Start of Source material
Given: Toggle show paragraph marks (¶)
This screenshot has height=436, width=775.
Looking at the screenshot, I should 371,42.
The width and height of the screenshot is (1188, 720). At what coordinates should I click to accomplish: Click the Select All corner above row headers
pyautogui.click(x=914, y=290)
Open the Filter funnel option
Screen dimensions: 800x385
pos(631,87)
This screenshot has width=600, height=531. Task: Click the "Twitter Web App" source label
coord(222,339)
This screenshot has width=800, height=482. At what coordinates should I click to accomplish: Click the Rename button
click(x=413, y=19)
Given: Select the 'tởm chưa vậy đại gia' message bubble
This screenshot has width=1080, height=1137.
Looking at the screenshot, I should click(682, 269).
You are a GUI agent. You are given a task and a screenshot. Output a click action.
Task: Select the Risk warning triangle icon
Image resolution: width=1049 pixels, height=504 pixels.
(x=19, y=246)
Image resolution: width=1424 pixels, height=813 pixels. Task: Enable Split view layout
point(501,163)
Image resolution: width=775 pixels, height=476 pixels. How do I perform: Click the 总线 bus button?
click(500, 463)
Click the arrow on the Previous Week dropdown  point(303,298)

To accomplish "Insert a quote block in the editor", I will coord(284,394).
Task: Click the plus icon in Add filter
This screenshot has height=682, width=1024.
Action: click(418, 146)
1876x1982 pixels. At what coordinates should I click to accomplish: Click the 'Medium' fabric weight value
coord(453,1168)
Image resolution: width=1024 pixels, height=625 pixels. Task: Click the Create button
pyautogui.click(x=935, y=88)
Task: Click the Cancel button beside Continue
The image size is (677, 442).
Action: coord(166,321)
End of Source material
Task details: Please set down the material above once more, word for word.

Answer section:
Given: Toggle show paragraph marks (¶)
This screenshot has height=436, width=775.
Looking at the screenshot, I should 371,42.
The width and height of the screenshot is (1188, 720). At what coordinates should I click to accomplish: Click the Select All corner above row headers
pyautogui.click(x=914, y=290)
Open the Filter funnel option
Screen dimensions: 800x385
pos(631,87)
This screenshot has width=600, height=531. Task: Click the "Twitter Web App" source label
coord(222,339)
This screenshot has width=800, height=482. At what coordinates should I click to accomplish: Click the Rename button
click(x=413, y=19)
Given: Select the 'tởm chưa vậy đại gia' message bubble
This screenshot has width=1080, height=1137.
Looking at the screenshot, I should click(682, 269).
You are a GUI agent. You are given a task and a screenshot. Output a click action.
Task: Select the Risk warning triangle icon
Image resolution: width=1049 pixels, height=504 pixels.
(x=19, y=246)
Image resolution: width=1424 pixels, height=813 pixels. Task: Enable Split view layout
point(501,163)
Image resolution: width=775 pixels, height=476 pixels. How do I perform: Click the 总线 bus button?
click(500, 463)
Click the arrow on the Previous Week dropdown  point(303,298)

To accomplish "Insert a quote block in the editor", I will coord(284,394).
Task: Click the plus icon in Add filter
This screenshot has height=682, width=1024.
Action: click(418, 146)
1876x1982 pixels. At what coordinates should I click to accomplish: Click the 'Medium' fabric weight value
coord(453,1168)
Image resolution: width=1024 pixels, height=625 pixels. Task: Click the Create button
pyautogui.click(x=935, y=88)
Task: Click the Cancel button beside Continue
The image size is (677, 442).
Action: coord(166,321)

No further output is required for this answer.